Since the commuter rail system opened in 1992, 15 passengers have died on Metrolink trains in three separate accidents -- all of them involving trains being pushed from behind by a locomotive instead of being pulled.
Nationally, at least half a dozen horrific accidents, killing 38 passengers and injuring almost 1,000, have occurred in the last decade involving trains being pushed.
The widely accepted practice of pushing trains has gone on for decades in the commuter railroad industry, but since the deadly Jan. 26 crash of a Metrolink train in Glendale, it has come under intense new scrutiny.
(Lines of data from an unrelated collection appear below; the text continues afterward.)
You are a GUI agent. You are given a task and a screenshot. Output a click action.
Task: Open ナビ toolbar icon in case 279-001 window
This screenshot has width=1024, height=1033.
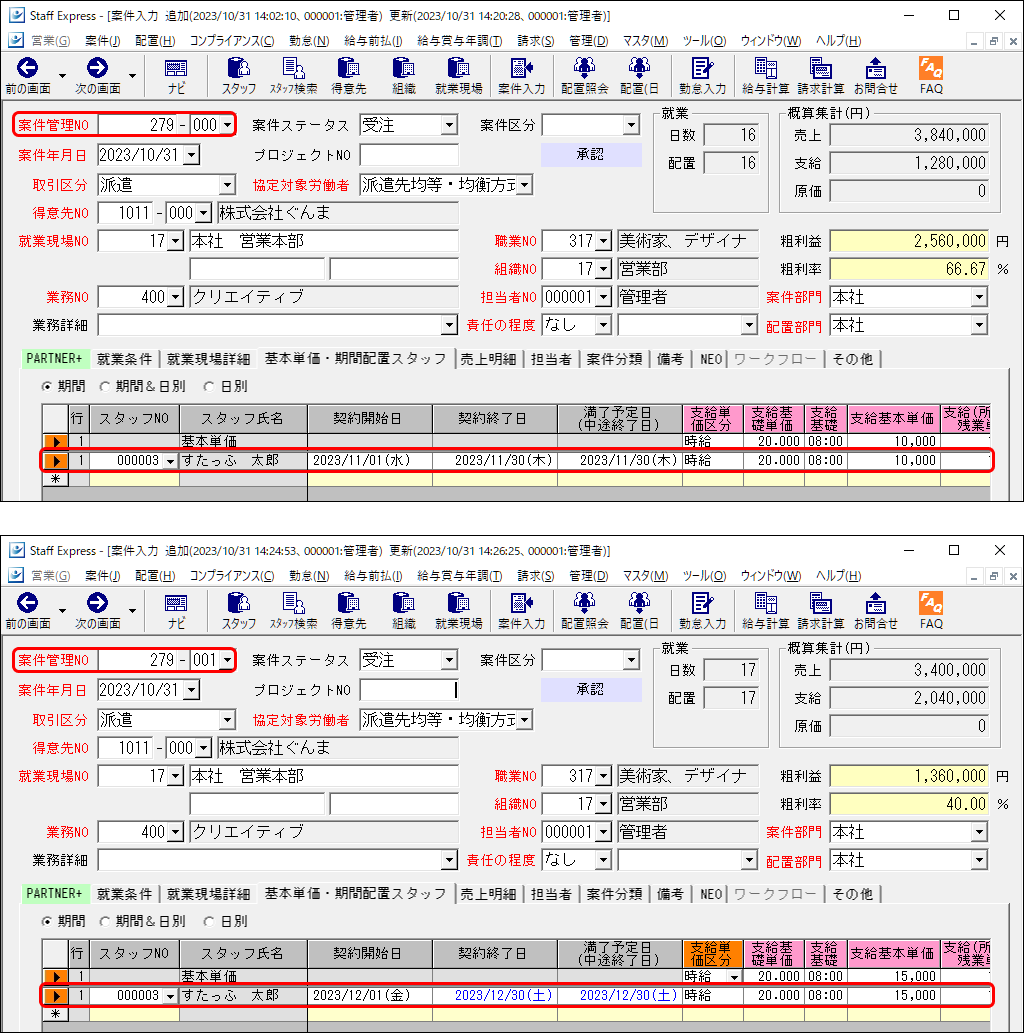coord(176,609)
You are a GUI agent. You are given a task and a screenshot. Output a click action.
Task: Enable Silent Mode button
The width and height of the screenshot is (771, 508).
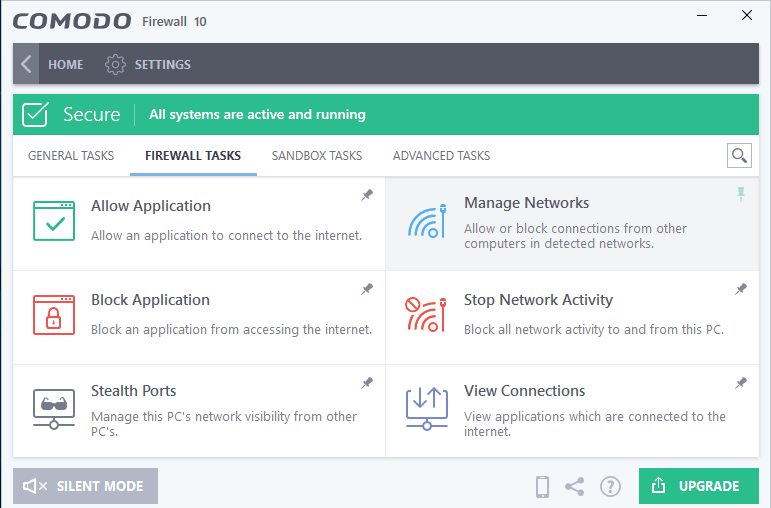(86, 486)
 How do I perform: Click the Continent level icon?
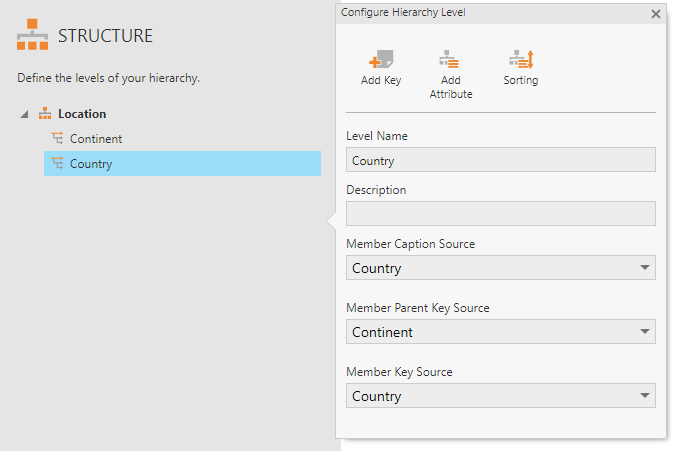pos(57,139)
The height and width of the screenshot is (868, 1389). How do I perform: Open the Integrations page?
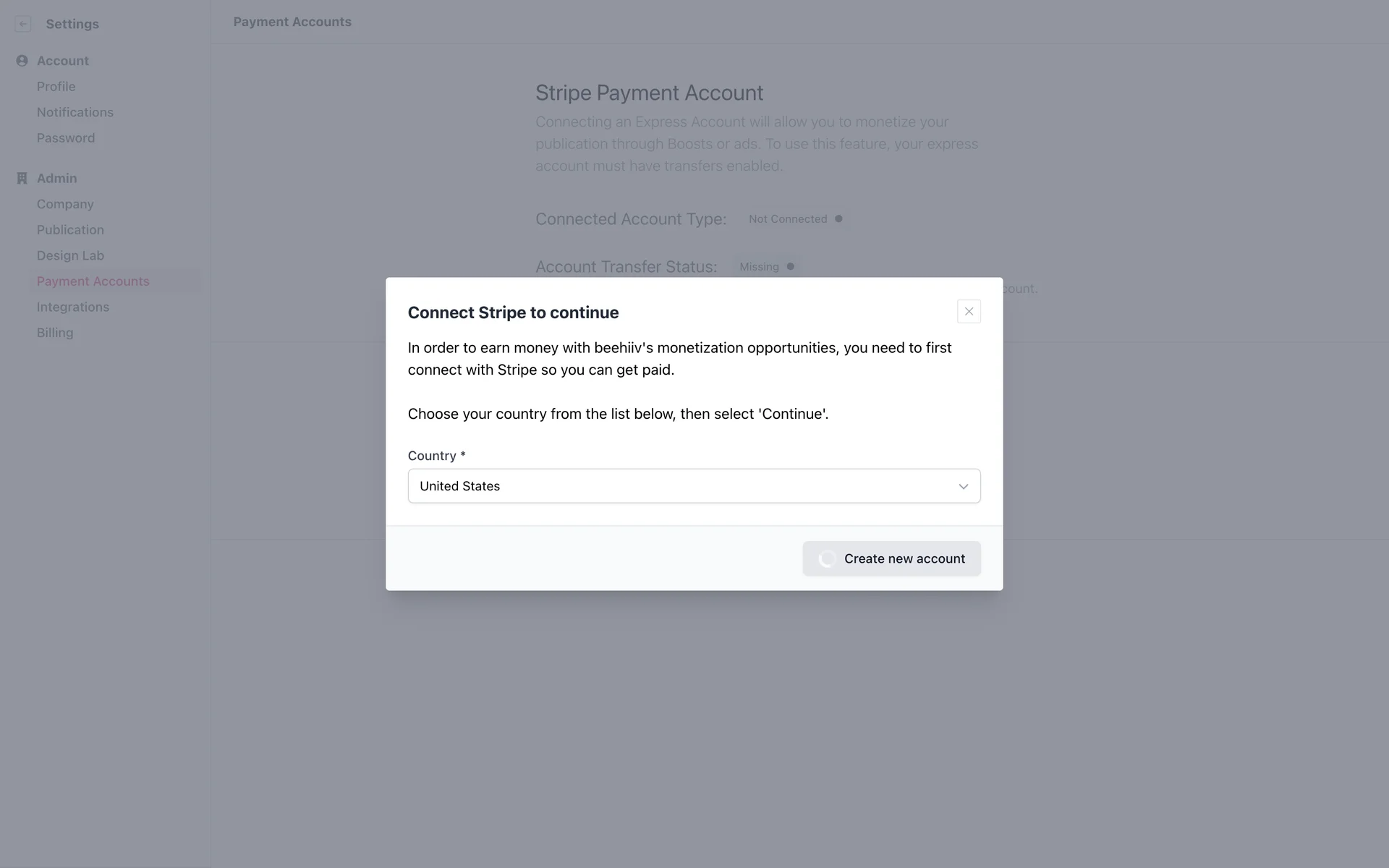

After long condoning the practice, federal regulators now say they are conducting a fresh review of the issue.
Putting heavy locomotives at the rear of a train, some experts say, leaves passengers much more vulnerable in frontal crashes and may be particularly risky along routes shared with freight trains and in dense urban settings with frequent grade crossings. At 130 to 150 tons, locomotives provide passengers a large and hefty buffer in accidents.
But putting the locomotives at the rear can make economic sense. By pulling trains one way and pushing the other, railroads avoid the costly and time-consuming practice of rearranging cars at the end of the line.
Some experts are reluctant to draw broad conclusions from the Glendale accident, noting that a confluence of highly improbable factors -- everything from the split-second timing of trains to the size of an engine block inside a 1992 Jeep Cherokee astride the tracks -- transformed what might have been a nonfatal crash into a multi-train wreck that killed 11 people and injured 180 others.
"After decades in the railroad industry, I have only seen one other case where three trains were involved in a single accident, and those were all freight trains," said Paul Bodner, a Florida rail safety consultant and former federal railroad investigator. "This Glendale accident will never happen again. It was as remote as hitting the lottery."
Other experts dispute that view. They say the accident reinforces concerns about the safety of pushing passenger trains with a locomotive in the rear, as was done on the southbound Metrolink No. 100, the first to crash and derail in Glendale.
In push mode, the train is controlled from a cab car, which is a passenger coach at the front of the train with an engineer's station. Some commuters refer to them derisively as "coffin cars."